● Task description: Swap each occurrence of "computer-use agent" in the listing below for "screen assistant", and write the listing out again with everything else left as it is.

● Listed records:
★ ★ ★ ★ ★

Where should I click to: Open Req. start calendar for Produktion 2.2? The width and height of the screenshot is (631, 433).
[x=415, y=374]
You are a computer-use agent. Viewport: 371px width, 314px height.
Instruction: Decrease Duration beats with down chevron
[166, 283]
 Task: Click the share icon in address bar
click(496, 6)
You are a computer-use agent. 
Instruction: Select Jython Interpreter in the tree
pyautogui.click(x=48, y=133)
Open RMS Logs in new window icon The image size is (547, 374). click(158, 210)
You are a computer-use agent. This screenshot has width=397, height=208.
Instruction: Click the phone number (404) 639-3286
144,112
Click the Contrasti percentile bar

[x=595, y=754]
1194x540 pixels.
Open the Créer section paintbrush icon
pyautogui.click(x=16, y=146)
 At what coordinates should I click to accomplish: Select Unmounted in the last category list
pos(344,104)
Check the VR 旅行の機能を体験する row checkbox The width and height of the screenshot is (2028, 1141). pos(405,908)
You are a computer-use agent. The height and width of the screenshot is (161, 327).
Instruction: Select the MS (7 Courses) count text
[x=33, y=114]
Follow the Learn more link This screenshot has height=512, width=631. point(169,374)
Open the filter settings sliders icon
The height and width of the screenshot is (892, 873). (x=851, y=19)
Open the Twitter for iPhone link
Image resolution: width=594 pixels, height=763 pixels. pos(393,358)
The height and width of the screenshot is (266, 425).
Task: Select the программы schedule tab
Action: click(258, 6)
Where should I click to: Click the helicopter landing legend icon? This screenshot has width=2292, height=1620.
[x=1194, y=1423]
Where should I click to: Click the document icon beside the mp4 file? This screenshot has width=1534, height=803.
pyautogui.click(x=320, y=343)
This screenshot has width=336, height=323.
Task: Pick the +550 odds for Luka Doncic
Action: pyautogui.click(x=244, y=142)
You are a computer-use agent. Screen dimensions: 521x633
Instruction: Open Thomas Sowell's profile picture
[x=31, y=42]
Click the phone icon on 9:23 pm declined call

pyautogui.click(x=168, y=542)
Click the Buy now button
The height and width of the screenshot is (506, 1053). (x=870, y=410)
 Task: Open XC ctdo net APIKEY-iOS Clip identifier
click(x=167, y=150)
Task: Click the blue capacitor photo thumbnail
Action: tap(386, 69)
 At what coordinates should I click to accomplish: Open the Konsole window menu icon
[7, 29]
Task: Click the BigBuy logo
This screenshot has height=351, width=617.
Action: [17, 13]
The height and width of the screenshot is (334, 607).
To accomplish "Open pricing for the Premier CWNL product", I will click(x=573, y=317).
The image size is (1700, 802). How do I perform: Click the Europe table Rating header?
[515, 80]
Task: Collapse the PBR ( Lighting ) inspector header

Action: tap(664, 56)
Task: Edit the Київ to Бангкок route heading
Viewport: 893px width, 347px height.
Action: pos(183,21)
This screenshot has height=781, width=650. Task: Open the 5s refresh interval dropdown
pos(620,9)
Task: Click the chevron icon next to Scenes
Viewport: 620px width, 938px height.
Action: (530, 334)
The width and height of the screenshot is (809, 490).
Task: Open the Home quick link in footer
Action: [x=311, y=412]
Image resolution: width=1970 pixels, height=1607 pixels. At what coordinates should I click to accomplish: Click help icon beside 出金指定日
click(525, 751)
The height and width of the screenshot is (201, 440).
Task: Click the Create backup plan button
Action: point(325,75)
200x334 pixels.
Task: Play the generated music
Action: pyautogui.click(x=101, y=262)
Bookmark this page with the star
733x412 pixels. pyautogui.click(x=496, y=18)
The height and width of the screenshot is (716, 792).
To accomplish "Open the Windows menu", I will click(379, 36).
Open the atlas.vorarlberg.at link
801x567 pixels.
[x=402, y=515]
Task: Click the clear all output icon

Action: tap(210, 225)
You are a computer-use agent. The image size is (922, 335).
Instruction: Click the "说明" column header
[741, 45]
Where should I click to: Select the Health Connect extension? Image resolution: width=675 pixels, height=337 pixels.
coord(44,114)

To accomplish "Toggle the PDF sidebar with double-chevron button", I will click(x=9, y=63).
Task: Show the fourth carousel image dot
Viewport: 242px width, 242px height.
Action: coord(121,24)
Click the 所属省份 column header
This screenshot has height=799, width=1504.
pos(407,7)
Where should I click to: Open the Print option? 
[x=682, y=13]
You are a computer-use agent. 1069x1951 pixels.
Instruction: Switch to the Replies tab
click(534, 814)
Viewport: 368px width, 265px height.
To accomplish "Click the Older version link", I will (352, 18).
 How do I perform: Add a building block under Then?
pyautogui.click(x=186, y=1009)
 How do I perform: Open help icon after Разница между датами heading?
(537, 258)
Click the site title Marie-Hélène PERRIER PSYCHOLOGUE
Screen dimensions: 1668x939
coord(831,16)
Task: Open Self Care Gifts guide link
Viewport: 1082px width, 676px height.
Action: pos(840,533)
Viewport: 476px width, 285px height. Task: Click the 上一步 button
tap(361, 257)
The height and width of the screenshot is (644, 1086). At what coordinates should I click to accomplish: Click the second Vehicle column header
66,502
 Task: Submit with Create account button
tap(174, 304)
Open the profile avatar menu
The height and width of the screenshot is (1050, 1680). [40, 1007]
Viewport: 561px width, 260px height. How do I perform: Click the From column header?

★ ★ ★ ★ ★

● Problem solution:
Where should I click to: Open Req. start calendar for Produktion 2.2? The width and height of the screenshot is (631, 433).
[x=415, y=374]
You are a screen assistant. Viewport: 371px width, 314px height.
Instruction: Decrease Duration beats with down chevron
[166, 283]
 Task: Click the share icon in address bar
click(496, 6)
You are a screen assistant. 
Instruction: Select Jython Interpreter in the tree
pyautogui.click(x=48, y=133)
Open RMS Logs in new window icon The image size is (547, 374). click(158, 210)
You are a screen assistant. This screenshot has width=397, height=208.
Instruction: Click the phone number (404) 639-3286
144,112
Click the Contrasti percentile bar

[x=595, y=754]
1194x540 pixels.
Open the Créer section paintbrush icon
pyautogui.click(x=16, y=146)
 At what coordinates should I click to accomplish: Select Unmounted in the last category list
pos(344,104)
Check the VR 旅行の機能を体験する row checkbox The width and height of the screenshot is (2028, 1141). pos(405,908)
You are a screen assistant. The height and width of the screenshot is (161, 327).
Instruction: Select the MS (7 Courses) count text
[x=33, y=114]
Follow the Learn more link This screenshot has height=512, width=631. point(169,374)
Open the filter settings sliders icon
The height and width of the screenshot is (892, 873). (x=851, y=19)
Open the Twitter for iPhone link
Image resolution: width=594 pixels, height=763 pixels. pos(393,358)
The height and width of the screenshot is (266, 425).
Task: Select the программы schedule tab
Action: click(258, 6)
Where should I click to: Click the helicopter landing legend icon? This screenshot has width=2292, height=1620.
[x=1194, y=1423]
Where should I click to: Click the document icon beside the mp4 file? This screenshot has width=1534, height=803.
pyautogui.click(x=320, y=343)
This screenshot has width=336, height=323.
Task: Pick the +550 odds for Luka Doncic
Action: pyautogui.click(x=244, y=142)
You are a screen assistant. Screen dimensions: 521x633
Instruction: Open Thomas Sowell's profile picture
[x=31, y=42]
Click the phone icon on 9:23 pm declined call

pyautogui.click(x=168, y=542)
Click the Buy now button
The height and width of the screenshot is (506, 1053). (x=870, y=410)
 Task: Open XC ctdo net APIKEY-iOS Clip identifier
click(x=167, y=150)
Task: Click the blue capacitor photo thumbnail
Action: tap(386, 69)
 At what coordinates should I click to accomplish: Open the Konsole window menu icon
[7, 29]
Task: Click the BigBuy logo
This screenshot has height=351, width=617.
Action: [17, 13]
The height and width of the screenshot is (334, 607).
To accomplish "Open pricing for the Premier CWNL product", I will click(x=573, y=317).
The image size is (1700, 802). How do I perform: Click the Europe table Rating header?
[515, 80]
Task: Collapse the PBR ( Lighting ) inspector header

Action: tap(664, 56)
Task: Edit the Київ to Бангкок route heading
Viewport: 893px width, 347px height.
Action: pos(183,21)
This screenshot has height=781, width=650. Task: Open the 5s refresh interval dropdown
pos(620,9)
Task: Click the chevron icon next to Scenes
Viewport: 620px width, 938px height.
Action: (530, 334)
The width and height of the screenshot is (809, 490).
Task: Open the Home quick link in footer
Action: [x=311, y=412]
Image resolution: width=1970 pixels, height=1607 pixels. At what coordinates should I click to accomplish: Click help icon beside 出金指定日
click(525, 751)
The height and width of the screenshot is (201, 440).
Task: Click the Create backup plan button
Action: point(325,75)
200x334 pixels.
Task: Play the generated music
Action: pyautogui.click(x=101, y=262)
Bookmark this page with the star
733x412 pixels. pyautogui.click(x=496, y=18)
The height and width of the screenshot is (716, 792).
To accomplish "Open the Windows menu", I will click(379, 36).
Open the atlas.vorarlberg.at link
801x567 pixels.
[x=402, y=515]
Task: Click the clear all output icon

Action: tap(210, 225)
You are a screen assistant. The image size is (922, 335).
Instruction: Click the "说明" column header
[741, 45]
Where should I click to: Select the Health Connect extension? Image resolution: width=675 pixels, height=337 pixels.
coord(44,114)

To accomplish "Toggle the PDF sidebar with double-chevron button", I will click(x=9, y=63).
Task: Show the fourth carousel image dot
Viewport: 242px width, 242px height.
Action: coord(121,24)
Click the 所属省份 column header
This screenshot has height=799, width=1504.
pos(407,7)
Where should I click to: Open the Print option? 
[x=682, y=13]
You are a screen assistant. 1069x1951 pixels.
Instruction: Switch to the Replies tab
click(534, 814)
Viewport: 368px width, 265px height.
To accomplish "Click the Older version link", I will (352, 18).
 How do I perform: Add a building block under Then?
pyautogui.click(x=186, y=1009)
 How do I perform: Open help icon after Разница между датами heading?
(537, 258)
Click the site title Marie-Hélène PERRIER PSYCHOLOGUE
Screen dimensions: 1668x939
coord(831,16)
Task: Open Self Care Gifts guide link
Viewport: 1082px width, 676px height.
Action: pos(840,533)
Viewport: 476px width, 285px height. Task: Click the 上一步 button
tap(361, 257)
The height and width of the screenshot is (644, 1086). At what coordinates should I click to accomplish: Click the second Vehicle column header
66,502
 Task: Submit with Create account button
tap(174, 304)
Open the profile avatar menu
The height and width of the screenshot is (1050, 1680). [40, 1007]
Viewport: 561px width, 260px height. How do I perform: Click the From column header?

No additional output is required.